BWAY Trust 2019-1633 is a single-asset, single-borrower securitization of a new mortgage on the 48-story tower located at 1633 Broadway. The 41-year-old building is home to the Gershwin Theater and its 16-year broadcast of the Broadway musical “Wicked”, as well as top tenants like Allianz, The Bleacher Report, New Mountain Capital and Warner Music.
The sponsor of the deal, the Paramount Group real estate investment trust (NYSE: PGRE), will repay more than $ 1 billion in outstanding debt and raise approximately $ 139.9 million in proceeds from the transaction involving the building on the west side of Broadway, according to a presale report from Kroll Bond Rating Agency.

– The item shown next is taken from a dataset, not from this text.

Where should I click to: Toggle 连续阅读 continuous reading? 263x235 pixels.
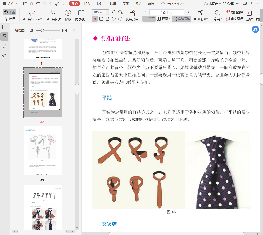tap(181, 19)
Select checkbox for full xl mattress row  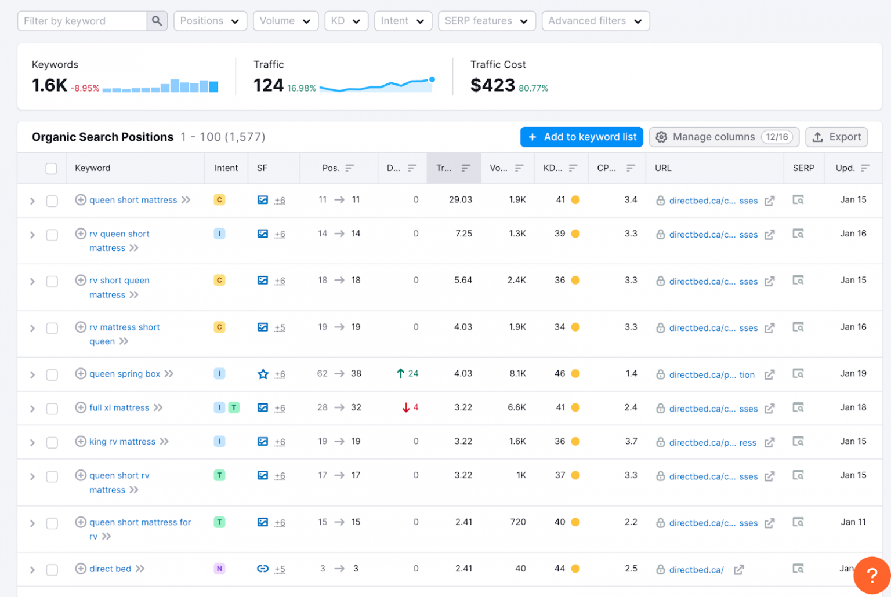pyautogui.click(x=52, y=409)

The note offering will include a $ 1 billion Class A note (with a 2.99% coupon) as well as a $ 250 million Class B subordinate note, fully backed by a new mortgage of 1 , $ 25 billion subscribed by a consortium of banks: Goldman Sachs, JPMorgan, German American Capital Corp. of Deutsche Bank and Wells Fargo.

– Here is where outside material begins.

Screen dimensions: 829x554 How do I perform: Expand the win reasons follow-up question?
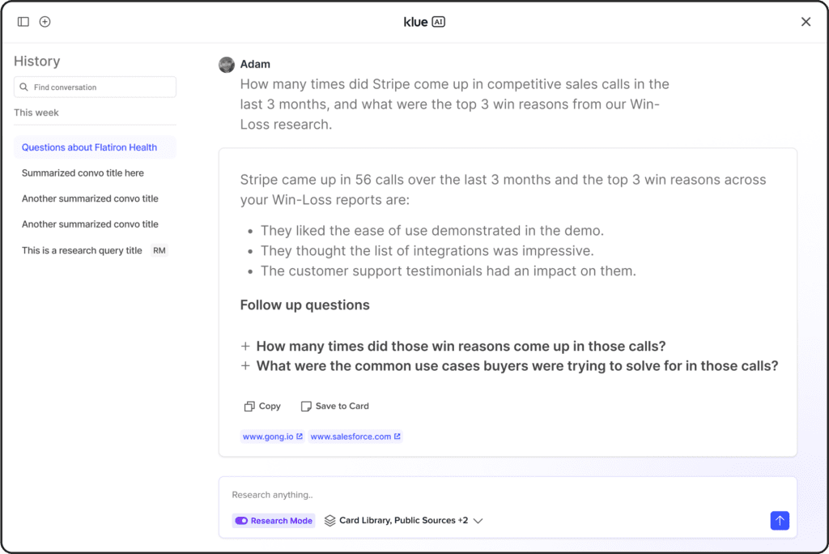click(245, 347)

Paramount is located along one block along Broadway between West 50e Street and West 51st Street, at the north end of the touristy theater district. The building was originally constructed as the Uris Building, the headquarters of the former private New York real estate development company Uris Buildings Corp. It was renamed in the late 1970s when it was purchased by the current owners, according to Kroll’s report.

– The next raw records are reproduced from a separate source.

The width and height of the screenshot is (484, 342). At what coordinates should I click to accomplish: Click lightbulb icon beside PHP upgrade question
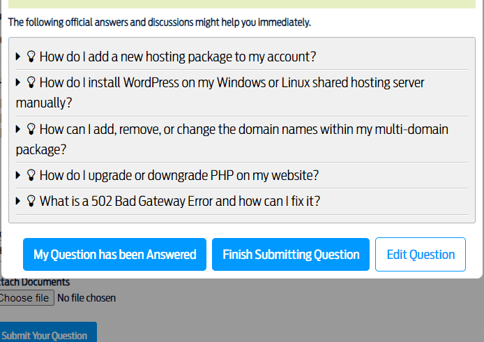[x=31, y=175]
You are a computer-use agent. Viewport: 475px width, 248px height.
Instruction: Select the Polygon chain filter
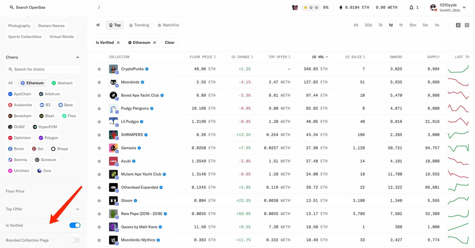pyautogui.click(x=48, y=138)
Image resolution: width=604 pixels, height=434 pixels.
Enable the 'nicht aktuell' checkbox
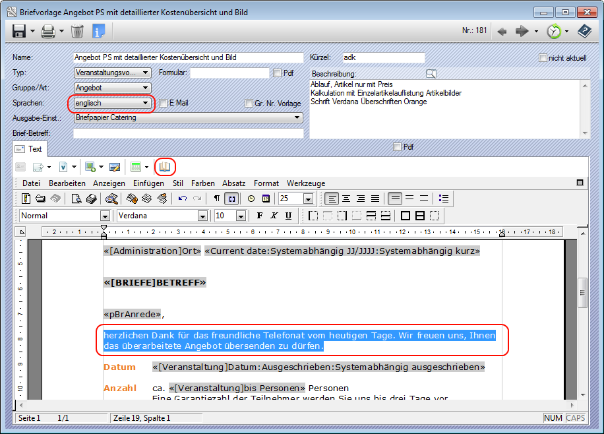[543, 58]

Paramount owns a portfolio of 18 office and retail buildings in New York, San Francisco and Washington, DC In New York, the company owns nine iconic buildings depicting the Manhattan skyline, including office buildings from class A located at 1301 and 1325 Avenue of the Americas.
Besides the Gershwin, Paramount Plaza also includes Circle in the Square Theater, a Broadway music destination.
The property was previously used as collateral in a 2002 CMBS securitization, which was repaid in 2012 with no realized loss, according to Kroll.